• GIVEN REQUEST
Can you turn the lines below into a numbered list, dropping any blank lines?
- - -
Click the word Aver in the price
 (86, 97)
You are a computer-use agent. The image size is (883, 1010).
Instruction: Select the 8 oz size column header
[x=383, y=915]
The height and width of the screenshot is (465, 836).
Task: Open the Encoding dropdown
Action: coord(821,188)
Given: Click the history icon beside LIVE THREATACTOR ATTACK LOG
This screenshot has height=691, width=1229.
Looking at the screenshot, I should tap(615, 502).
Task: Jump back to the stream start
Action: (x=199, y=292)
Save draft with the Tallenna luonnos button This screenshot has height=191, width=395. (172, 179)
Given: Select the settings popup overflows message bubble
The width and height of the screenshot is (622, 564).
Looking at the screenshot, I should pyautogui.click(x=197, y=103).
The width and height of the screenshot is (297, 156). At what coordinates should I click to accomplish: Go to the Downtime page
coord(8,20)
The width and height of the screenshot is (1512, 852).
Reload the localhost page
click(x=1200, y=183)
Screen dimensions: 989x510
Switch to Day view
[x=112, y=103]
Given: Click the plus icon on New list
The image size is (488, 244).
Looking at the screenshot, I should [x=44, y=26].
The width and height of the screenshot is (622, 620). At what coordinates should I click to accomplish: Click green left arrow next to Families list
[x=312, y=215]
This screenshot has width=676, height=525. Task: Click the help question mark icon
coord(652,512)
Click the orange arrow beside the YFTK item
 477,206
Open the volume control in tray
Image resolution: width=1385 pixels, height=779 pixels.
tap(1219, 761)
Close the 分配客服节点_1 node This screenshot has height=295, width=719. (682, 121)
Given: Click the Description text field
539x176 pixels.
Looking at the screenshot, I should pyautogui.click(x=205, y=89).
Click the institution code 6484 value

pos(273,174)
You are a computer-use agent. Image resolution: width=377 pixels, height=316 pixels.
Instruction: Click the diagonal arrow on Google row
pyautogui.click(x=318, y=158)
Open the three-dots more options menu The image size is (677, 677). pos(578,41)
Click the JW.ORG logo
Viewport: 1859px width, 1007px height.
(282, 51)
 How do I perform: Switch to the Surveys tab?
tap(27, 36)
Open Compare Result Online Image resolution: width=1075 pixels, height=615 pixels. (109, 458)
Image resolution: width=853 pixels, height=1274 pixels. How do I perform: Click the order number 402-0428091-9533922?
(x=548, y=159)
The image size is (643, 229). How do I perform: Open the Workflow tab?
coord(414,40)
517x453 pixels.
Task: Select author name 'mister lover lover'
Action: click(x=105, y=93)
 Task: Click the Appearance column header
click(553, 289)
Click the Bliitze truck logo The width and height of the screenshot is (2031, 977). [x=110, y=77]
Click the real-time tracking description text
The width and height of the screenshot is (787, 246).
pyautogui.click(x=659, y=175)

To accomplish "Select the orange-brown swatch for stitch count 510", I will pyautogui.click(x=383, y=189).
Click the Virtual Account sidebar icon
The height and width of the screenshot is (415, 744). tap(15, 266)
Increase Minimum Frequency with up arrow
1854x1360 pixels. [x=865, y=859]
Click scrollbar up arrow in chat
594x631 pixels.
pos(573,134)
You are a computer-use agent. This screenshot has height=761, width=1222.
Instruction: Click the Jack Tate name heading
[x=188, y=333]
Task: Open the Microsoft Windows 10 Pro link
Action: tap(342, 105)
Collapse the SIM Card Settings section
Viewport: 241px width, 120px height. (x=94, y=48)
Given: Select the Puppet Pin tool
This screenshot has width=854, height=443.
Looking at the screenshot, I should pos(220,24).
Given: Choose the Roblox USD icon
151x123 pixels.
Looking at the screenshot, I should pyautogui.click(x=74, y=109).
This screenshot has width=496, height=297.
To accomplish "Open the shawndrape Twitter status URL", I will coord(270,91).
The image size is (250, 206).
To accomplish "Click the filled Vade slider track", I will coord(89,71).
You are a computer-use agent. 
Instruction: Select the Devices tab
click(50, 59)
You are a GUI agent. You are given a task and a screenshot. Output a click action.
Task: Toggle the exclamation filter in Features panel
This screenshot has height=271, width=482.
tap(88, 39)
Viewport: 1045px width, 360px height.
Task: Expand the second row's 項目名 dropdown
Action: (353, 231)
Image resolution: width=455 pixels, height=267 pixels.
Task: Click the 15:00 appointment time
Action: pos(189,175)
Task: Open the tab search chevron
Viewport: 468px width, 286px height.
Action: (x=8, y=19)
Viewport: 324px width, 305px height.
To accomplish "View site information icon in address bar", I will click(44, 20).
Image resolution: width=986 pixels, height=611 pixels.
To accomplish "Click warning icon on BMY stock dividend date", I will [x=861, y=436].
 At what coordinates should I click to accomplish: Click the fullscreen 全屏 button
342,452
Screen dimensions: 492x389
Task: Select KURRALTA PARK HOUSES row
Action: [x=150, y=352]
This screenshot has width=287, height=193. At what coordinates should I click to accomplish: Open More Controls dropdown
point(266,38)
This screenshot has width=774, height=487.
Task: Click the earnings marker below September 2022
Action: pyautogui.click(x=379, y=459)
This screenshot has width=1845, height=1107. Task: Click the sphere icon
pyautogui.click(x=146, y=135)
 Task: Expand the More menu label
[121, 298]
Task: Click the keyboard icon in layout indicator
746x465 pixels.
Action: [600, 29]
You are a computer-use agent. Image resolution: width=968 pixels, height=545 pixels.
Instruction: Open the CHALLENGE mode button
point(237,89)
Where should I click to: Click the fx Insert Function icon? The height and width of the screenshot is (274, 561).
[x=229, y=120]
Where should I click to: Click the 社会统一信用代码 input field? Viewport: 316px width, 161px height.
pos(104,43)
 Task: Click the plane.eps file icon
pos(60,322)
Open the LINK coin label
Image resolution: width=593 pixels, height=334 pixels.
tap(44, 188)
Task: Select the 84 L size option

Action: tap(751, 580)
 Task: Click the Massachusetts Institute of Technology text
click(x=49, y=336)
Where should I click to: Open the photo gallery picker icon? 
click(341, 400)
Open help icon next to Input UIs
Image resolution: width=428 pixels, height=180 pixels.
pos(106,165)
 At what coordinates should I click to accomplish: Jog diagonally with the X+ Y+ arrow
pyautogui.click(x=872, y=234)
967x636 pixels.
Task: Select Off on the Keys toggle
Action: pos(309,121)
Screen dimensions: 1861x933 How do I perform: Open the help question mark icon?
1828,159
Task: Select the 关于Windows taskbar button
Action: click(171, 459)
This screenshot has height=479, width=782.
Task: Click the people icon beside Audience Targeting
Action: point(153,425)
- - -
• TASK RESPONSE
1. Click the word Aver in the price
2.  (86, 97)
3. You are a computer-use agent. The image size is (883, 1010).
4. Instruction: Select the 8 oz size column header
5. [x=383, y=915]
6. The height and width of the screenshot is (465, 836).
7. Task: Open the Encoding dropdown
8. Action: coord(821,188)
9. Given: Click the history icon beside LIVE THREATACTOR ATTACK LOG
10. This screenshot has height=691, width=1229.
11. Looking at the screenshot, I should tap(615, 502).
12. Task: Jump back to the stream start
13. Action: (x=199, y=292)
14. Save draft with the Tallenna luonnos button This screenshot has height=191, width=395. (172, 179)
15. Given: Select the settings popup overflows message bubble
16. The width and height of the screenshot is (622, 564).
17. Looking at the screenshot, I should pyautogui.click(x=197, y=103).
18. The width and height of the screenshot is (297, 156). At what coordinates should I click to accomplish: Go to the Downtime page
19. coord(8,20)
20. The width and height of the screenshot is (1512, 852).
21. Reload the localhost page
22. click(x=1200, y=183)
23. Screen dimensions: 989x510
24. Switch to Day view
25. [x=112, y=103]
26. Given: Click the plus icon on New list
27. The image size is (488, 244).
28. Looking at the screenshot, I should [x=44, y=26].
29. The width and height of the screenshot is (622, 620). At what coordinates should I click to accomplish: Click green left arrow next to Families list
30. [x=312, y=215]
31. This screenshot has width=676, height=525. Task: Click the help question mark icon
32. coord(652,512)
33. Click the orange arrow beside the YFTK item
34.  477,206
35. Open the volume control in tray
36. Image resolution: width=1385 pixels, height=779 pixels.
37. tap(1219, 761)
38. Close the 分配客服节点_1 node This screenshot has height=295, width=719. (682, 121)
39. Given: Click the Description text field
40. 539x176 pixels.
41. Looking at the screenshot, I should pyautogui.click(x=205, y=89).
42. Click the institution code 6484 value
43. pos(273,174)
44. You are a computer-use agent. Image resolution: width=377 pixels, height=316 pixels.
45. Instruction: Click the diagonal arrow on Google row
46. pyautogui.click(x=318, y=158)
47. Open the three-dots more options menu The image size is (677, 677). pos(578,41)
48. Click the JW.ORG logo
49. Viewport: 1859px width, 1007px height.
50. (282, 51)
51.  How do I perform: Switch to the Surveys tab?
52. tap(27, 36)
53. Open Compare Result Online Image resolution: width=1075 pixels, height=615 pixels. (109, 458)
54. Image resolution: width=853 pixels, height=1274 pixels. How do I perform: Click the order number 402-0428091-9533922?
55. (x=548, y=159)
56. The image size is (643, 229). How do I perform: Open the Workflow tab?
57. coord(414,40)
58. 517x453 pixels.
59. Task: Select author name 'mister lover lover'
60. Action: click(x=105, y=93)
61.  Task: Click the Appearance column header
62. click(553, 289)
63. Click the Bliitze truck logo The width and height of the screenshot is (2031, 977). [x=110, y=77]
64. Click the real-time tracking description text
65. The width and height of the screenshot is (787, 246).
66. pyautogui.click(x=659, y=175)
67. To accomplish "Select the orange-brown swatch for stitch count 510", I will pyautogui.click(x=383, y=189).
68. Click the Virtual Account sidebar icon
69. The height and width of the screenshot is (415, 744). tap(15, 266)
70. Increase Minimum Frequency with up arrow
71. 1854x1360 pixels. [x=865, y=859]
72. Click scrollbar up arrow in chat
73. 594x631 pixels.
74. pos(573,134)
75. You are a computer-use agent. This screenshot has height=761, width=1222.
76. Instruction: Click the Jack Tate name heading
77. [x=188, y=333]
78. Task: Open the Microsoft Windows 10 Pro link
79. Action: tap(342, 105)
80. Collapse the SIM Card Settings section
81. Viewport: 241px width, 120px height. (x=94, y=48)
82. Given: Select the Puppet Pin tool
83. This screenshot has width=854, height=443.
84. Looking at the screenshot, I should pos(220,24).
85. Given: Choose the Roblox USD icon
86. 151x123 pixels.
87. Looking at the screenshot, I should pyautogui.click(x=74, y=109).
88. This screenshot has width=496, height=297.
89. To accomplish "Open the shawndrape Twitter status URL", I will coord(270,91).
90. The image size is (250, 206).
91. To accomplish "Click the filled Vade slider track", I will coord(89,71).
92. You are a computer-use agent. 
93. Instruction: Select the Devices tab
94. click(50, 59)
95. You are a GUI agent. You are given a task and a screenshot. Output a click action.
96. Task: Toggle the exclamation filter in Features panel
97. This screenshot has height=271, width=482.
98. tap(88, 39)
99. Viewport: 1045px width, 360px height.
100. Task: Expand the second row's 項目名 dropdown
101. Action: (353, 231)
102. Image resolution: width=455 pixels, height=267 pixels.
103. Task: Click the 15:00 appointment time
104. Action: pos(189,175)
105. Task: Open the tab search chevron
106. Viewport: 468px width, 286px height.
107. Action: (x=8, y=19)
108. Viewport: 324px width, 305px height.
109. To accomplish "View site information icon in address bar", I will click(44, 20).
110. Image resolution: width=986 pixels, height=611 pixels.
111. To accomplish "Click warning icon on BMY stock dividend date", I will [x=861, y=436].
112.  At what coordinates should I click to accomplish: Click the fullscreen 全屏 button
113. 342,452
114. Screen dimensions: 492x389
115. Task: Select KURRALTA PARK HOUSES row
116. Action: [x=150, y=352]
117. This screenshot has width=287, height=193. At what coordinates should I click to accomplish: Open More Controls dropdown
118. point(266,38)
119. This screenshot has width=774, height=487.
120. Task: Click the earnings marker below September 2022
121. Action: pyautogui.click(x=379, y=459)
122. This screenshot has width=1845, height=1107. Task: Click the sphere icon
123. pyautogui.click(x=146, y=135)
124.  Task: Expand the More menu label
125. [121, 298]
126. Task: Click the keyboard icon in layout indicator
127. 746x465 pixels.
128. Action: [600, 29]
129. You are a computer-use agent. Image resolution: width=968 pixels, height=545 pixels.
130. Instruction: Open the CHALLENGE mode button
131. point(237,89)
132. Where should I click to: Click the fx Insert Function icon? The height and width of the screenshot is (274, 561).
133. [x=229, y=120]
134. Where should I click to: Click the 社会统一信用代码 input field? Viewport: 316px width, 161px height.
135. pos(104,43)
136.  Task: Click the plane.eps file icon
137. pos(60,322)
138. Open the LINK coin label
139. Image resolution: width=593 pixels, height=334 pixels.
140. tap(44, 188)
141. Task: Select the 84 L size option
142. Action: tap(751, 580)
143.  Task: Click the Massachusetts Institute of Technology text
144. click(x=49, y=336)
145. Where should I click to: Open the photo gallery picker icon? 
146. click(341, 400)
147. Open help icon next to Input UIs
148. Image resolution: width=428 pixels, height=180 pixels.
149. pos(106,165)
150.  At what coordinates should I click to accomplish: Jog diagonally with the X+ Y+ arrow
151. pyautogui.click(x=872, y=234)
152. 967x636 pixels.
153. Task: Select Off on the Keys toggle
154. Action: pos(309,121)
155. Screen dimensions: 1861x933 How do I perform: Open the help question mark icon?
156. 1828,159
157. Task: Select the 关于Windows taskbar button
158. Action: click(171, 459)
159. This screenshot has height=479, width=782.
160. Task: Click the people icon beside Audience Targeting
161. Action: point(153,425)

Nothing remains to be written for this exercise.